REQUIRED TASK: Extend the worked derivative solutions below, picking up after their final step.

**** PASSAGE

Substituting these values:
$\left( \frac{dy}{dx} \right)_{\pi/4} = \frac{(-\frac{1}{2} \log 2) \cdot (\frac{1}{(1/\sqrt{2})(1/\sqrt{2})}) - (0) \cdot (1)}{(-\frac{1}{2} \log 2)^2} = \frac{-\frac{1}{2} \log 2 \cdot 2}{\frac{1}{4} (\log 2)^2} = \frac{-\log 2}{\frac{1}{4} (\log 2)^2} = \frac{-4}{\log 2}$.

(A) Given $y = \log_2(\log_2(x))$.
Using the change of base formula $\log_a b = \frac{\log_e b}{\log_e a}$,we can write:
$y = \frac{\log_e(\log_2 x)}{\log_e 2} = \frac{\log_e(\frac{\log_e x}{\log_e 2})}{\log_e 2}$
$y = \frac{\log_e(\log_e x) - \log_e(\log_e 2)}{\log_e 2}$
Differentiating with respect to $x$:
$\frac{dy}{dx} = \frac{1}{\log_e 2} \cdot \frac{d}{dx} [\log_e(\log_e x) - \log_e(\log_e 2)]$
$\frac{dy}{dx} = \frac{1}{\log_e 2} \cdot \frac{1}{\log_e x} \cdot \frac{d}{dx}(\log_e x)$
$\frac{dy}{dx} = \frac{1}{\log_e 2} \cdot \frac{1}{\log_e x} \cdot \frac{1}{x}$
Since $\frac{1}{\log_e 2} = \log_2 e$,we get:
$\frac{dy}{dx} = \frac{\log_2 e}{x \log_e x}$.

(B) Given the function $f(x) = 3e^{x^2}$.
Differentiating with respect to $x$,we get $f'(x) = 3 \cdot e^{x^2} \cdot (2x) = 6xe^{x^2}$.
Now,evaluate the function and its derivative at $x = 0$:
$f(0) = 3e^{0^2} = 3(1) = 3$.
$f'(0) = 6(0)e^{0^2} = 0$.
Substitute these values into the expression $f'(x) - 2xf(x) + \frac{1}{3}f(0) - f'(0)$:
$= 6xe^{x^2} - 2x(3e^{x^2}) + \frac{1}{3}(3) - 0$
$= 6xe^{x^2} - 6xe^{x^2} + 1 - 0$
$= 1$.

(A) Let $y = \log \left\{ e^x \left( \frac{x + 2}{x - 2} \right)^{3/4} \right\}$.
Using the property $\log(ab) = \log a + \log b$,we get $y = \log(e^x) + \log \left( \frac{x + 2}{x - 2} \right)^{3/4}$.

********
**** SUPPLIED DATA

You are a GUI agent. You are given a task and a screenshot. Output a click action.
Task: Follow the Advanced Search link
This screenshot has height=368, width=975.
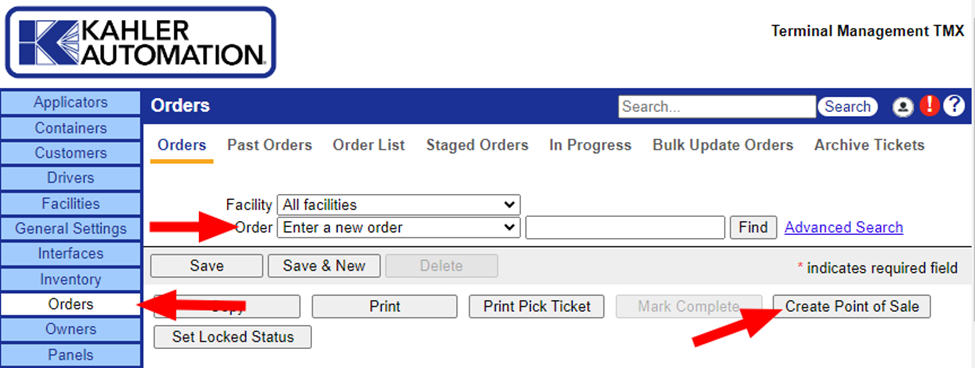pos(844,228)
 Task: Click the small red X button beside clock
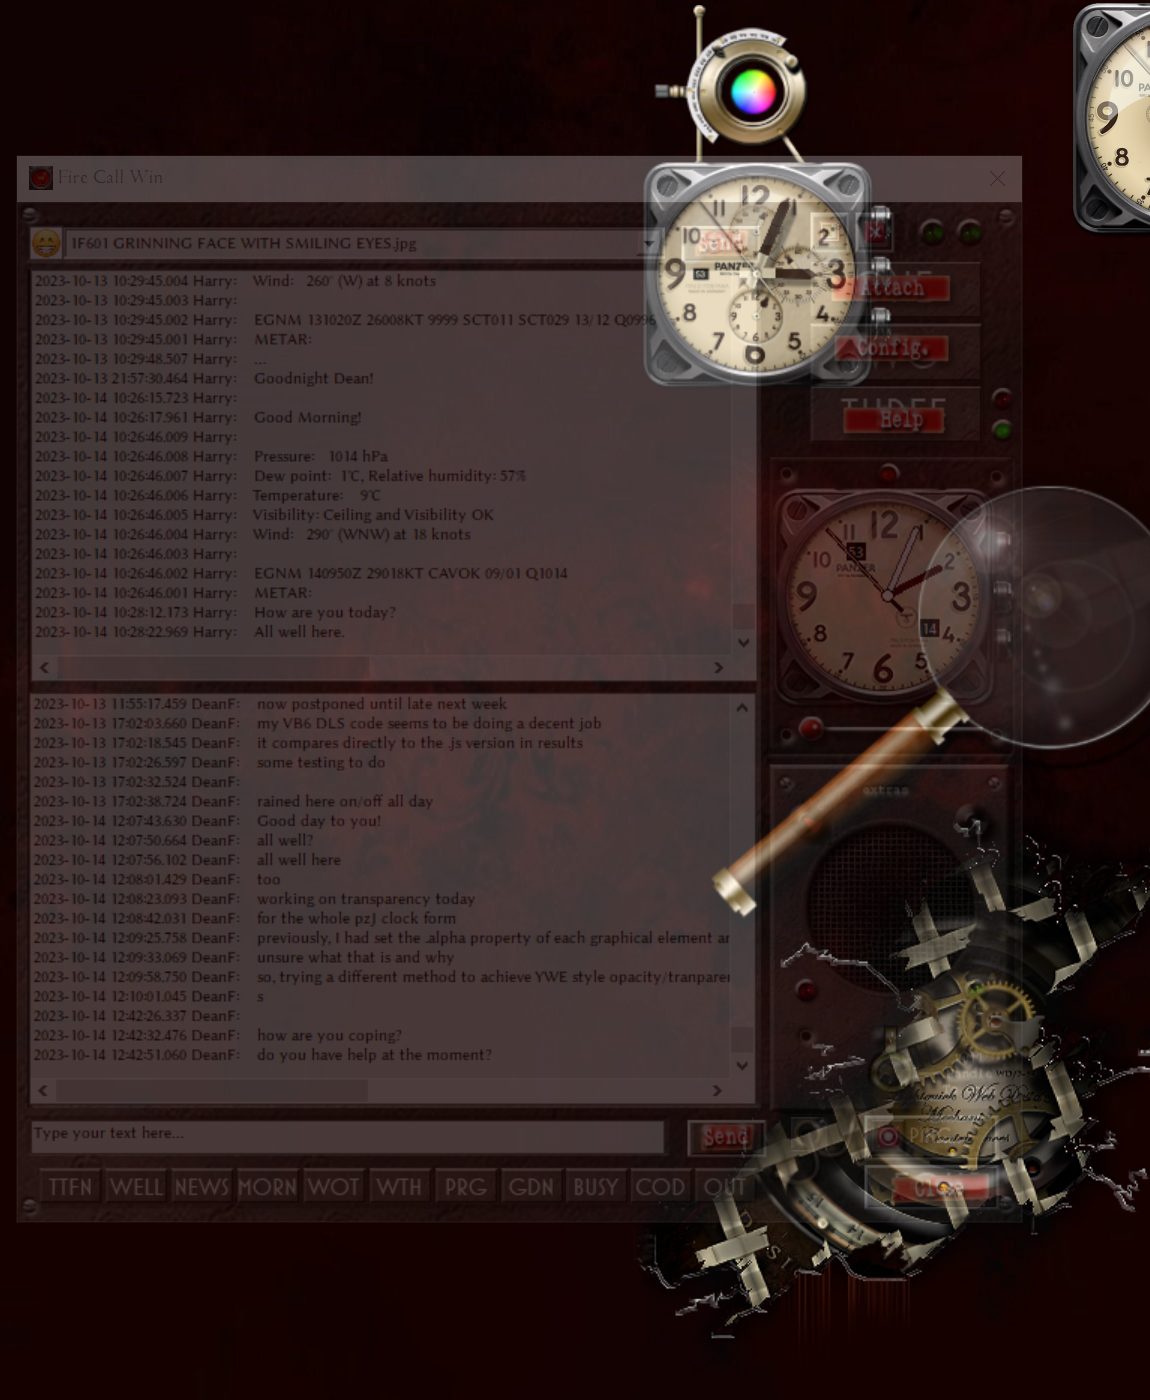(876, 232)
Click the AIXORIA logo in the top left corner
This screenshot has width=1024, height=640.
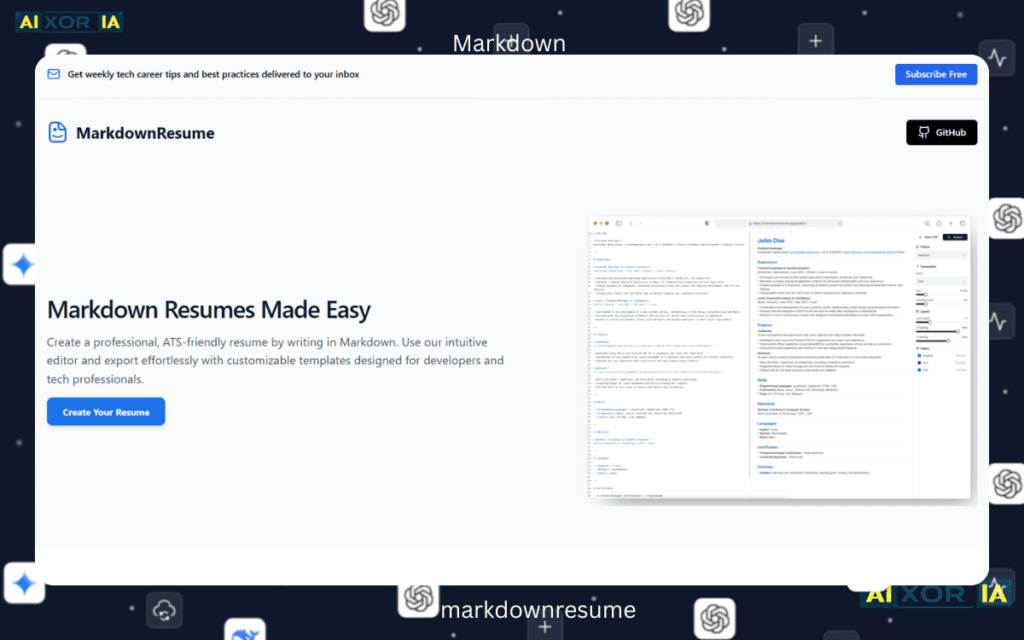point(68,21)
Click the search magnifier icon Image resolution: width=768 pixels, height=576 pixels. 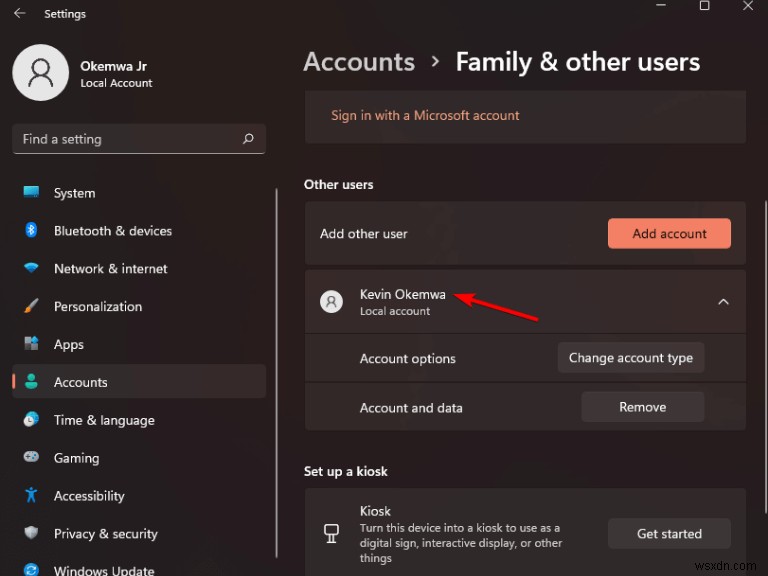coord(248,139)
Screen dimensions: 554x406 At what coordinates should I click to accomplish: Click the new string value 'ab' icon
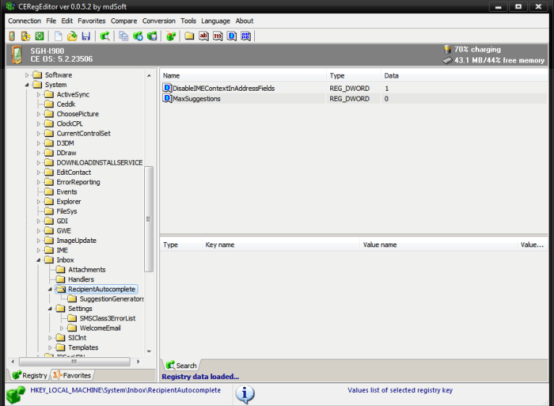coord(204,36)
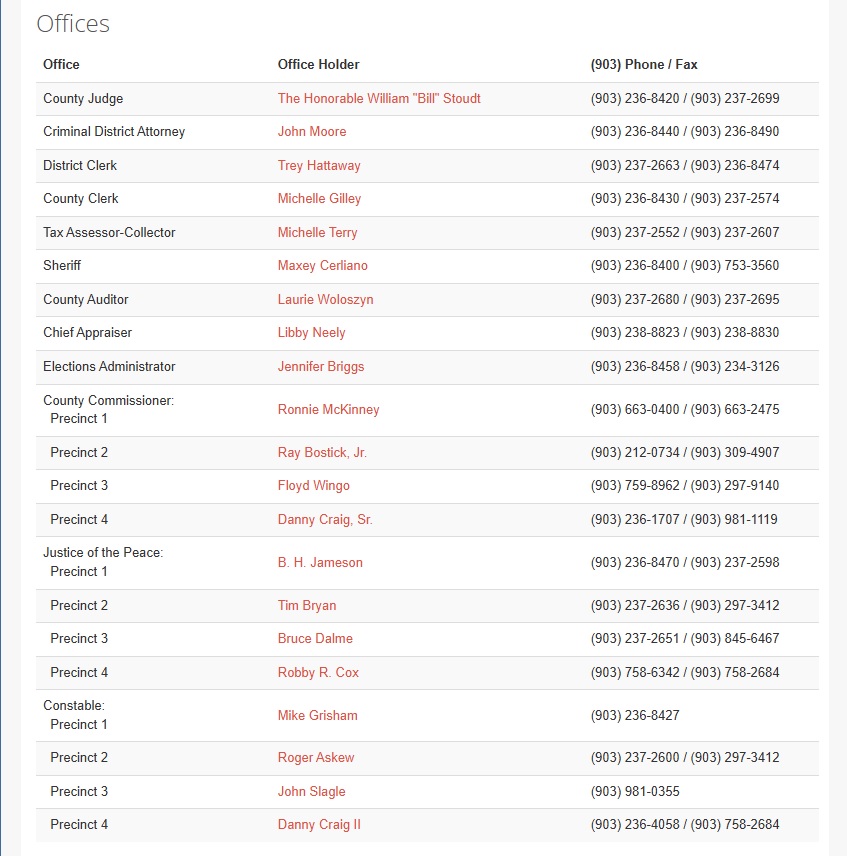The height and width of the screenshot is (856, 847).
Task: Select Danny Craig II link
Action: coord(319,824)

********

OUTPUT:
Since $\log(e^x) = x$ and $\log(a^n) = n \log a$,we have $y = x + \frac{3}{4} \log \left( \frac{x + 2}{x - 2} \right)$.
Using $\log \left( \frac{a}{b} \right) = \log a - \log b$,we get $y = x + \frac{3}{4} [ \log(x + 2) - \log(x - 2) ]$.
Differentiating with respect to $x$:
$\frac{dy}{dx} = \frac{d}{dx}(x) + \frac{3}{4} \left[ \frac{d}{dx} \log(x + 2) - \frac{d}{dx} \log(x - 2) \right]$.
$\frac{dy}{dx} = 1 + \frac{3}{4} \left[ \frac{1}{x + 2} - \frac{1}{x - 2} \right]$.
$\frac{dy}{dx} = 1 + \frac{3}{4} \left[ \frac{(x - 2) - (x + 2)}{(x + 2)(x - 2)} \right] = 1 + \frac{3}{4} \left[ \frac{-4}{x^2 - 4} \right]$.
$\frac{dy}{dx} = 1 - \frac{3}{x^2 - 4} = \frac{x^2 - 4 - 3}{x^2 - 4} = \frac{x^2 - 7}{x^2 - 4}$.

(A) Given the function $y = e^{(1 + \log_e x)}$.
Using the property of exponents $a^{m+n} = a^m \cdot a^n$,we can rewrite the expression as:
$y = e^1 \cdot e^{\log_e x}$
Since $e^{\log_e x} = x$,the equation simplifies to:
$y = e \cdot x$
Now,differentiating $y$ with respect to $x$:
$\frac{dy}{dx} = \frac{d}{dx}(ex)$
Since $e$ is a constant,we get:
$\frac{dy}{dx} = e \cdot \frac{d}{dx}(x) = e \cdot 1 = e$
Therefore,the correct option is $A$.

(B) Given $y = \log_{10}(x^2)$.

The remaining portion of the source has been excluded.